Texto de origen:
"""

Sobre los mismos hechos hay otro relato que difiere del anterior, sobre todo en lo referido a la actuación del sacerdote. Es el que hace Marina Cid (en Twitter (@MarinaCid1). 26-09-2020):
«Mi bisabuelo Ramón Martínez Farrapeira fue maestro republicano entusiasta de la Institución Libre de Enseñanza, primero en Villafranca del Bierzo y más tarde en Villadangos con el fin de acercarse más a León, durante la Guerra Civil. Se dedicaba a enseñar tanto a niños como a adultos; a medir las tierras, a contar; promovió la creación de un embalse para dar de beber a los animales y regar las tierras en verano. Él era ateo, aunque siempre llevaba a los alumnos a misa y los esperaba en la puerta de la iglesia, surgiendo así ciertas «discrepancias» con el cura del pueblo... Empezaron los fusilamientos, con carros cargados de gente por las noches. No sabían dónde los llevaban y el miedo los hacía estar en silencio, hasta que un día lo descubrieron. A partir de entonces mi bisabuelo y el médico Tomás del Riego cuando escuchaban marcharse a los militares acudían al lugar para comprobar si alguno seguía con vida y para recoger botones, fragmentos de tela..., algo que pudiera resultar singular y sirviera a las familias de aquellas personas para saber que había sido de sus seres queridos. Con todo ello hicieron un registro ordenado que mantuvieron escondido.

"""

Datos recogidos
"""

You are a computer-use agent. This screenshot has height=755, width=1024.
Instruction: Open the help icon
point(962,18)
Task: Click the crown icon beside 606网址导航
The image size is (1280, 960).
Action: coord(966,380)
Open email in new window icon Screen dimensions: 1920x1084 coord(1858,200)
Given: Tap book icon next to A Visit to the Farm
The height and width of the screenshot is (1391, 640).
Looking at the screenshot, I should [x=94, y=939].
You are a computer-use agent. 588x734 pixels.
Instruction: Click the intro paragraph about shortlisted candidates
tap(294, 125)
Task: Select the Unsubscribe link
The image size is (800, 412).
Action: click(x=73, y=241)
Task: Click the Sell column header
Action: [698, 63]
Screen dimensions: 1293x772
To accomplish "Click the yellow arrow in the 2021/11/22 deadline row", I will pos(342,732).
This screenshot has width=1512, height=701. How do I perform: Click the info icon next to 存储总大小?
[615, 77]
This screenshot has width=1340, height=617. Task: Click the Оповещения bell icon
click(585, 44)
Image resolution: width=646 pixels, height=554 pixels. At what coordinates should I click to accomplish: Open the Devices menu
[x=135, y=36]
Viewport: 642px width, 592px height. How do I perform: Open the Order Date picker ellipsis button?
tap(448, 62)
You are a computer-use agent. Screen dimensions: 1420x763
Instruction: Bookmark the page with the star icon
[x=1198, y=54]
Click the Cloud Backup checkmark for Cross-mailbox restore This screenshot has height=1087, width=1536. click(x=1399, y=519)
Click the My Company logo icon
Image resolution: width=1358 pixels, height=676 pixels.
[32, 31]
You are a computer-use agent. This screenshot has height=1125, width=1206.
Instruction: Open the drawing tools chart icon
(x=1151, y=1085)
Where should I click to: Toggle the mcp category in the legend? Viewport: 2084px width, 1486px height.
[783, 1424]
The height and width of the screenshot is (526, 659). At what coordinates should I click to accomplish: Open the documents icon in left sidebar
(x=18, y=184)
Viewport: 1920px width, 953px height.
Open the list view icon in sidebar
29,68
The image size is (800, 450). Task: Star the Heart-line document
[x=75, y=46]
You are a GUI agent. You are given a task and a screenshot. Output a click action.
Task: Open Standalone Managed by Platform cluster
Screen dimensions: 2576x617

"""

Objetivo del ejercicio:
Continúa el relato sobre el maestro Ramón Martínez Farrapeira desde donde se interrumpe. Las líneas de datos son un material aparte que no tiene que ver con el relato.

Tu respuesta:
Posteriormente, mi bisabuelo fue denunciado por estas actividades. Entre los denunciantes siempre se dijo que estaba el cura párroco, aunque no se pudo demostrar. Tuvo que huir a León con su mujer y tres hijos, donde hubo de permanecer escondido durante largo tiempo en un sótano de la cocina. Por mediación de la familia de su mujer, consiguió no ser detenido y probablemente evitó su asesinato. Fue destituido de su cargo en Villadangos y como castigo quisieron enviarle de maestro a un pueblo perdido en La Cabrera, a lo que renunció por no llevar allá a su familia y por coherencia con sus ideales, siendo entonces apartado de la enseñanza para siempre».